Where an entry holds an image, leave the image out; otherwise reproduce the entry exactly.
..............................
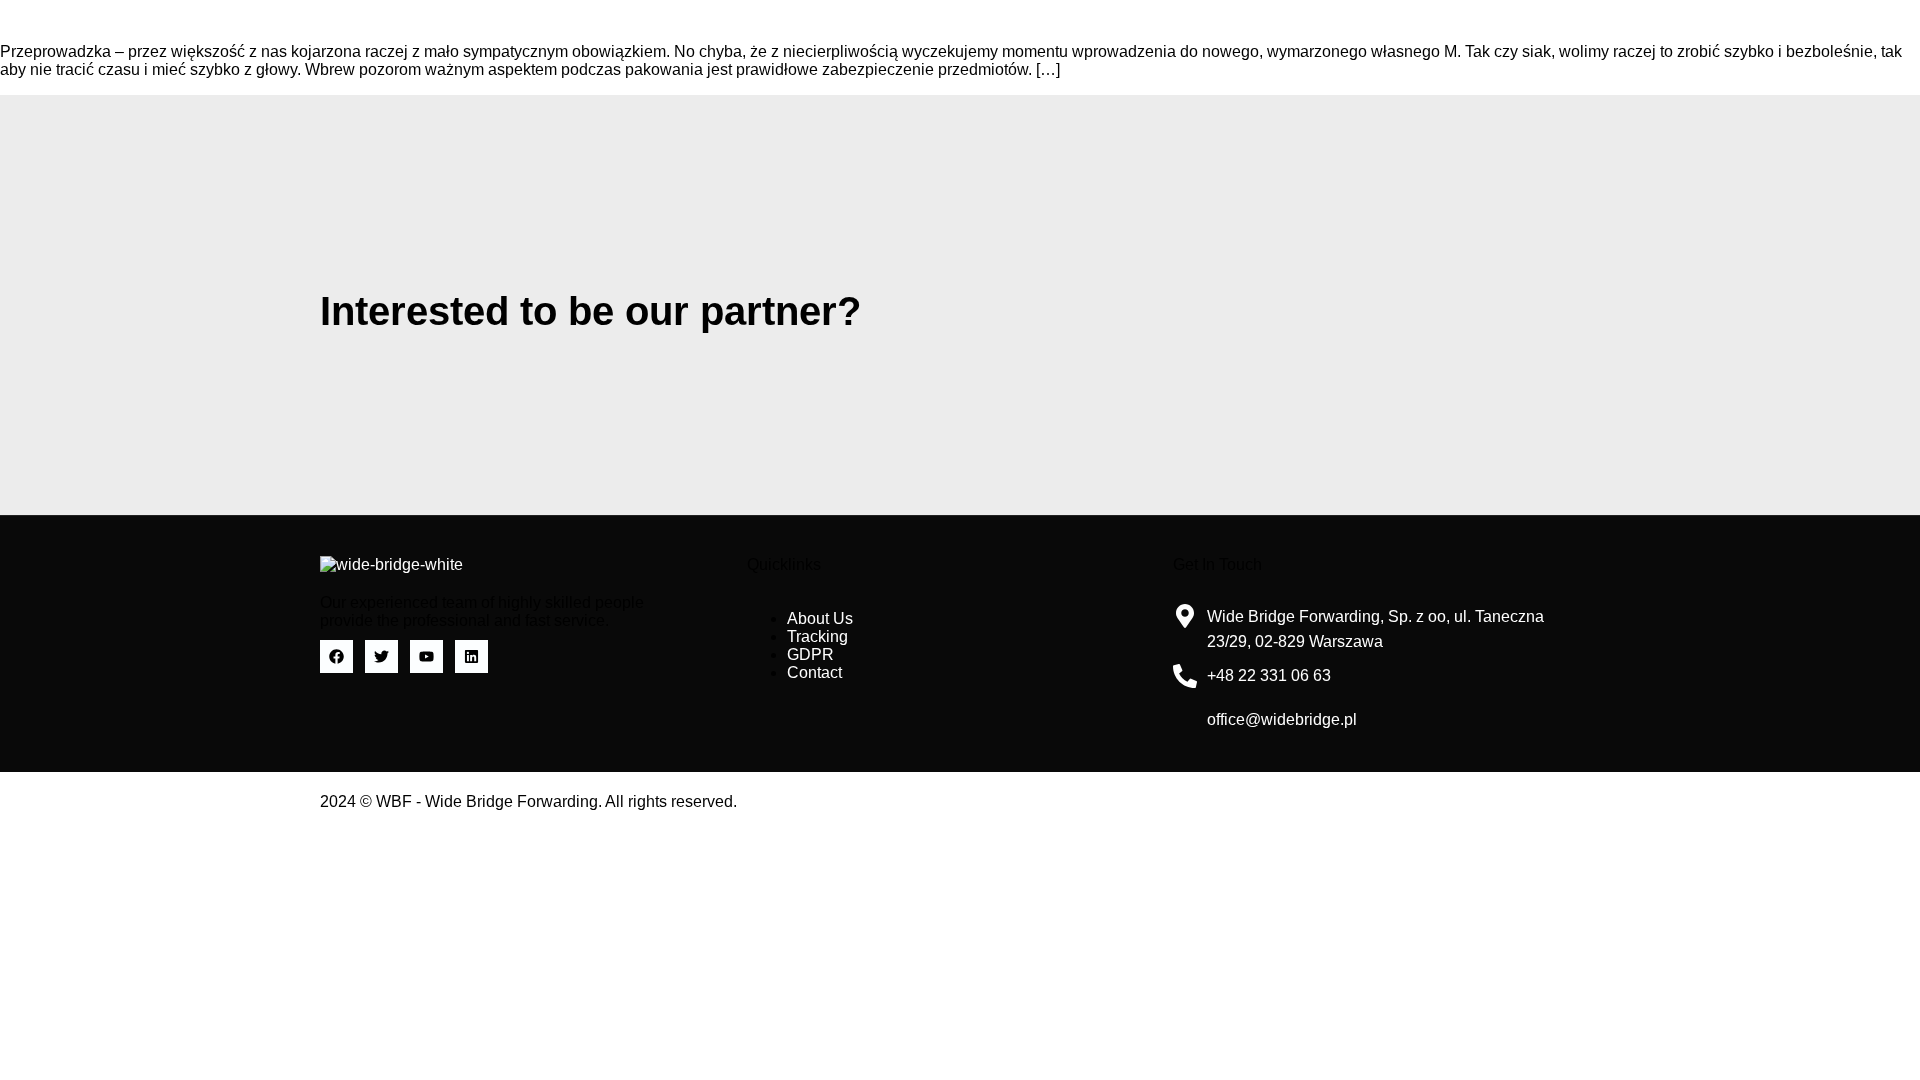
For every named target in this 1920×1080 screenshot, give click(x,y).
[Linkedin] (471, 656)
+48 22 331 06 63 (1269, 675)
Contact (814, 672)
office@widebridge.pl (1282, 719)
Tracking (817, 636)
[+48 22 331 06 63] (1185, 676)
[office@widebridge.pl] (1185, 720)
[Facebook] (336, 656)
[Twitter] (381, 656)
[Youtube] (426, 656)
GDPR (810, 654)
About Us (820, 618)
..............................
> [Answer area]
For every named target in this 1920×1080 screenshot, give click(x,y).
[Linkedin] (471, 656)
+48 22 331 06 63 (1269, 675)
Contact (814, 672)
office@widebridge.pl (1282, 719)
Tracking (817, 636)
[+48 22 331 06 63] (1185, 676)
[office@widebridge.pl] (1185, 720)
[Facebook] (336, 656)
[Twitter] (381, 656)
[Youtube] (426, 656)
GDPR (810, 654)
About Us (820, 618)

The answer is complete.